(WHAT YOU HAVE TO DO) Output the lines below exactly, please, from the first line until the line with "Click help icon for 3rd party video editor", counting both.

(Saved data entries)
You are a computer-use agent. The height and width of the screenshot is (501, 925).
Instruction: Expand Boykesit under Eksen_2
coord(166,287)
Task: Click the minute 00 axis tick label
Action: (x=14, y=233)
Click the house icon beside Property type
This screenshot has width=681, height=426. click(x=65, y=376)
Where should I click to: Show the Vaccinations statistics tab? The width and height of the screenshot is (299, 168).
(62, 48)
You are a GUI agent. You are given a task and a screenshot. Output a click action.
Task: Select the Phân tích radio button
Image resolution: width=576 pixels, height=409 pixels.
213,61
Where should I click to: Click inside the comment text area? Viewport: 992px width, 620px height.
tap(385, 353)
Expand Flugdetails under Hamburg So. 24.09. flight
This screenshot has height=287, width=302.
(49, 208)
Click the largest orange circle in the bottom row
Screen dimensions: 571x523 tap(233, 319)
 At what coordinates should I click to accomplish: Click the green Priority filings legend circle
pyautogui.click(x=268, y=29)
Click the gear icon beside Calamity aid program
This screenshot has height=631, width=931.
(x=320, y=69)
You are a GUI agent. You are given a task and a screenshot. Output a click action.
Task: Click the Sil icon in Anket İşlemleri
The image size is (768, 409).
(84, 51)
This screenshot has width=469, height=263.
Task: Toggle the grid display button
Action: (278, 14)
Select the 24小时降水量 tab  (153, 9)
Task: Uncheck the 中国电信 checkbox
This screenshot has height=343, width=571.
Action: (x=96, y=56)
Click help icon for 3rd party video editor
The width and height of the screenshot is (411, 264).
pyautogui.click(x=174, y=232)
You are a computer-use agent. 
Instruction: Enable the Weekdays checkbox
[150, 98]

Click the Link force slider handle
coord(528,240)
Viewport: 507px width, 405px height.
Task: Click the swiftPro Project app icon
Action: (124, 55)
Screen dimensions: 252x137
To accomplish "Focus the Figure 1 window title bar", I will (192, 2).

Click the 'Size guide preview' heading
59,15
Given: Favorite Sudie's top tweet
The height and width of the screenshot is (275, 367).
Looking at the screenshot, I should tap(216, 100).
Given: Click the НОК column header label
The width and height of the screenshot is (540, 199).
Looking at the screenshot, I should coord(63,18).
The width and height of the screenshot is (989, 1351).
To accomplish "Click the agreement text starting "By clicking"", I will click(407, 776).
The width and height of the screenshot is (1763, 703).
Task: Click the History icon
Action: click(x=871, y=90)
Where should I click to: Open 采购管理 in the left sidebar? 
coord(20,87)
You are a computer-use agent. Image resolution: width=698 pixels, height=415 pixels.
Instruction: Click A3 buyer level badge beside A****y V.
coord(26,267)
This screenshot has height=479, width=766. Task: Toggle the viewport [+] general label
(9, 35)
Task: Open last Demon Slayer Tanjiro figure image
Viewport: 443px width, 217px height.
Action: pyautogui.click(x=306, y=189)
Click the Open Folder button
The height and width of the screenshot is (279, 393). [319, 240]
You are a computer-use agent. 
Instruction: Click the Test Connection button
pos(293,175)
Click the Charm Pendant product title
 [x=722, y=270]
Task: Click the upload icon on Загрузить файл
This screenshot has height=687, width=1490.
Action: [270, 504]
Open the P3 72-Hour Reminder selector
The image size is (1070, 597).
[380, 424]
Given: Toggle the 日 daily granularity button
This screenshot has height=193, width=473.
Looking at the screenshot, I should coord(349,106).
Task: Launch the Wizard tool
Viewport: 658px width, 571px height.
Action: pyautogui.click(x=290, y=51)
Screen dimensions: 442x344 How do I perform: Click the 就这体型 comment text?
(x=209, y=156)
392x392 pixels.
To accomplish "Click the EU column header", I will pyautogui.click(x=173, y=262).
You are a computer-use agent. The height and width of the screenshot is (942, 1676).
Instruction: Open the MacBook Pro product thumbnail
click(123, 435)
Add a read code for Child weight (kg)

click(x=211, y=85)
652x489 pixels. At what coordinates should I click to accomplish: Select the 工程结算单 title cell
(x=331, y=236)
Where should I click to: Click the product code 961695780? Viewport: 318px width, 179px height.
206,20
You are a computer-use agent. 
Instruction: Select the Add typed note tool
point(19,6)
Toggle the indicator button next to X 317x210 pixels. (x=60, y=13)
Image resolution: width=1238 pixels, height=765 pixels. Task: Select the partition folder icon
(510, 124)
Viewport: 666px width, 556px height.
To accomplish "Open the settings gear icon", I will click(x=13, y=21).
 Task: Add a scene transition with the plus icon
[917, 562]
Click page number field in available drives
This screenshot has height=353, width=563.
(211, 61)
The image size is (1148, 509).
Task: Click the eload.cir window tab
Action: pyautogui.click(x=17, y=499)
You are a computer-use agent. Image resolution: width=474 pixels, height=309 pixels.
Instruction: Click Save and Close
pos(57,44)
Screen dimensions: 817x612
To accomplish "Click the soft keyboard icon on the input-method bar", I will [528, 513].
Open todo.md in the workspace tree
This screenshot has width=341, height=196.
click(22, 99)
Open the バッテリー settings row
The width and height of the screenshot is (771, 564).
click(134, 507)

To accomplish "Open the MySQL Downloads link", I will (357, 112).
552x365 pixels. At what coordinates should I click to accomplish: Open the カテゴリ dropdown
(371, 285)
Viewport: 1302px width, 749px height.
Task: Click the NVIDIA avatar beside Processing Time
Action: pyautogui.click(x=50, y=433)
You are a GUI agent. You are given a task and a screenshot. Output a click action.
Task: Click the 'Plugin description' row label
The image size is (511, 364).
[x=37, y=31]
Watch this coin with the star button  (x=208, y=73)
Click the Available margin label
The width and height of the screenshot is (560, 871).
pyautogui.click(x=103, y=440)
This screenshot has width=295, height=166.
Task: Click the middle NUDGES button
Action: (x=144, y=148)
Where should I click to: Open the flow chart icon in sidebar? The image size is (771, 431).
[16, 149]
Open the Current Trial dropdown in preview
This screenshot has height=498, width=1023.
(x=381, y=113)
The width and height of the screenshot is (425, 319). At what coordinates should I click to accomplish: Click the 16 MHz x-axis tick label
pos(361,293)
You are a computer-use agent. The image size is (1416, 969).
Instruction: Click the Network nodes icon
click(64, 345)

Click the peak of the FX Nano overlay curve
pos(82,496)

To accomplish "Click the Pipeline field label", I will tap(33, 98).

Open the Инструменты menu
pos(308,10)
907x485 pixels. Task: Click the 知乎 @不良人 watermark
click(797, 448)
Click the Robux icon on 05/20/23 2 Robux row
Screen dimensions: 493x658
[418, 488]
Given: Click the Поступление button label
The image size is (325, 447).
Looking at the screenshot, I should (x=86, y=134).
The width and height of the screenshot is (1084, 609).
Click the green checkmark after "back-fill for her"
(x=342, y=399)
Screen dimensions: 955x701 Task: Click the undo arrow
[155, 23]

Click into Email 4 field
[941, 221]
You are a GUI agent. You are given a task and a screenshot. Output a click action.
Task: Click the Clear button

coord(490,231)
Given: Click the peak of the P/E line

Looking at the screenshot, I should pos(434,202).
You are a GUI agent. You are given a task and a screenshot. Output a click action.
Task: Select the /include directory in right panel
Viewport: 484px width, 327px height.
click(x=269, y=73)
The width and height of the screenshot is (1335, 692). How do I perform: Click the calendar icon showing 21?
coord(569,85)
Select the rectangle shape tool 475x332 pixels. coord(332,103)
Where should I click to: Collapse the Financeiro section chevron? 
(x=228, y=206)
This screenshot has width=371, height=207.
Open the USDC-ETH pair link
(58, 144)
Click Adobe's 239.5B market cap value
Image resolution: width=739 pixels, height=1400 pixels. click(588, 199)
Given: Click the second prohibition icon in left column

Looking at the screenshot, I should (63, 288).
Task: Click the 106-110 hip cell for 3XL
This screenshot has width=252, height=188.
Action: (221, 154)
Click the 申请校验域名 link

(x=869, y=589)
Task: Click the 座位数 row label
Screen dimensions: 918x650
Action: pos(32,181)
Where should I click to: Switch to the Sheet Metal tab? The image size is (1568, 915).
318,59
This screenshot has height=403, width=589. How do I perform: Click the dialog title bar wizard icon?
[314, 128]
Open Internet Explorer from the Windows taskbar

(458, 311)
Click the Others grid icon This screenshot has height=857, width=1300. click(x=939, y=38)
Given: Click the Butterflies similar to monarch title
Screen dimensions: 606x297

(EXERCISE OUTPUT)
You are a computer-use agent. The height and width of the screenshot is (501, 925).
Instruction: Expand Boykesit under Eksen_2
coord(166,287)
Task: Click the minute 00 axis tick label
Action: (x=14, y=233)
Click the house icon beside Property type
This screenshot has width=681, height=426. click(x=65, y=376)
Where should I click to: Show the Vaccinations statistics tab? The width and height of the screenshot is (299, 168).
(62, 48)
You are a GUI agent. You are given a task and a screenshot. Output a click action.
Task: Select the Phân tích radio button
Image resolution: width=576 pixels, height=409 pixels.
213,61
Where should I click to: Click inside the comment text area? Viewport: 992px width, 620px height.
tap(385, 353)
Expand Flugdetails under Hamburg So. 24.09. flight
This screenshot has height=287, width=302.
(49, 208)
Click the largest orange circle in the bottom row
Screen dimensions: 571x523 tap(233, 319)
 At what coordinates should I click to accomplish: Click the green Priority filings legend circle
pyautogui.click(x=268, y=29)
Click the gear icon beside Calamity aid program
This screenshot has height=631, width=931.
(x=320, y=69)
You are a GUI agent. You are given a task and a screenshot. Output a click action.
Task: Click the Sil icon in Anket İşlemleri
The image size is (768, 409).
(84, 51)
This screenshot has width=469, height=263.
Task: Toggle the grid display button
Action: (278, 14)
Select the 24小时降水量 tab  (153, 9)
Task: Uncheck the 中国电信 checkbox
This screenshot has height=343, width=571.
Action: (x=96, y=56)
Click help icon for 3rd party video editor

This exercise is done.